* WHAT YOU SHOULD DO
Could you retype only the lines from the one containing "1186x847 pixels. How" through the final line of the entries, both included, skipping any images?

EXCERPTED RECORDS below:

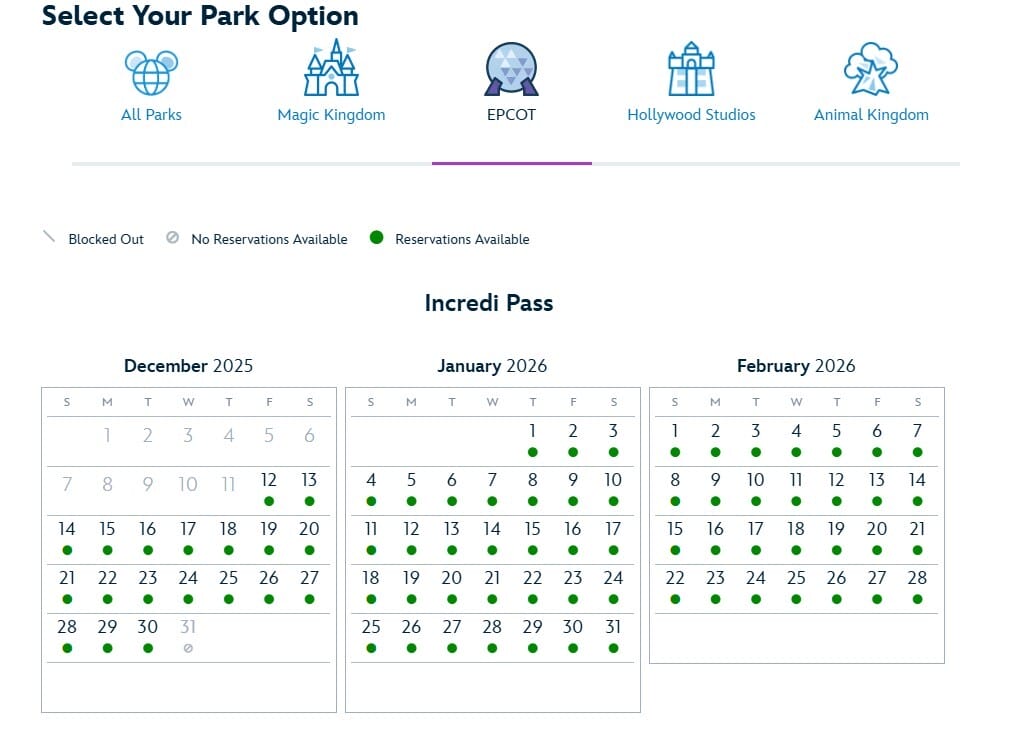Open the Hollywood Studios tab label
1019x748 pixels.
click(691, 115)
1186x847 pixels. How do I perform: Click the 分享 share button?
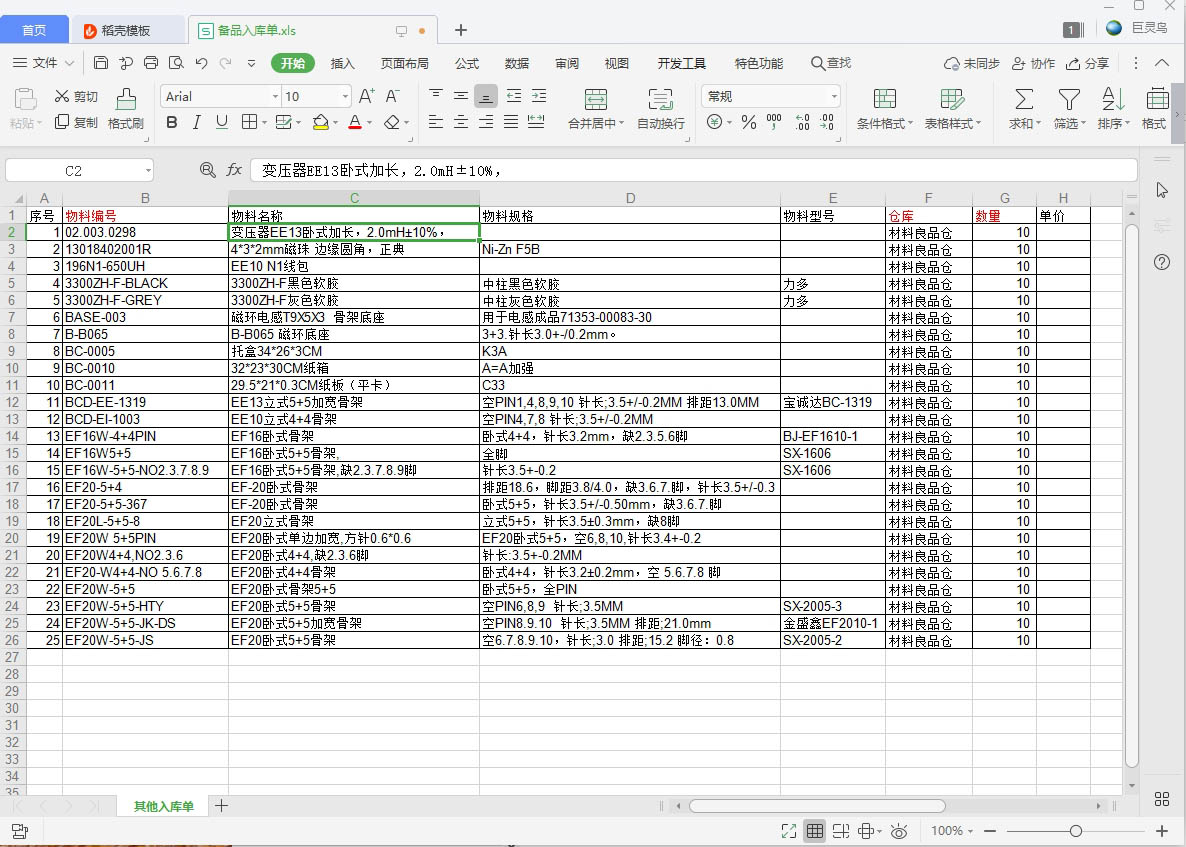click(x=1087, y=63)
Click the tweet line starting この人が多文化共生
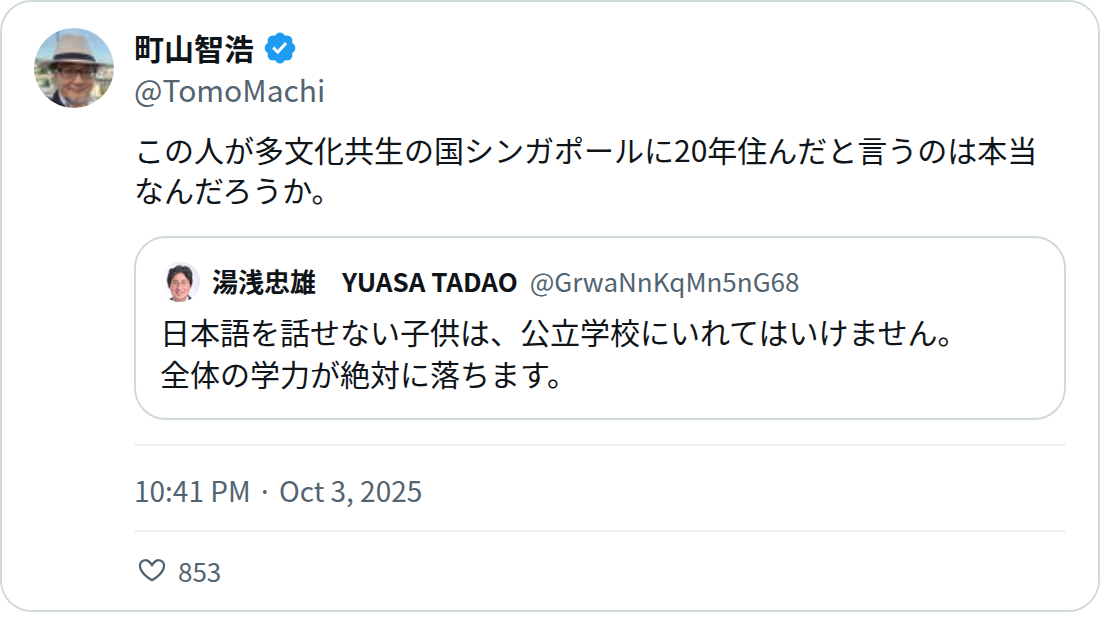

End of EXCERPTED RECORDS.

* SOLUTION TO THIS TASK
1186x847 pixels. How do I perform: Click the 分享 share button?
click(x=1087, y=63)
Click the tweet line starting この人が多文化共生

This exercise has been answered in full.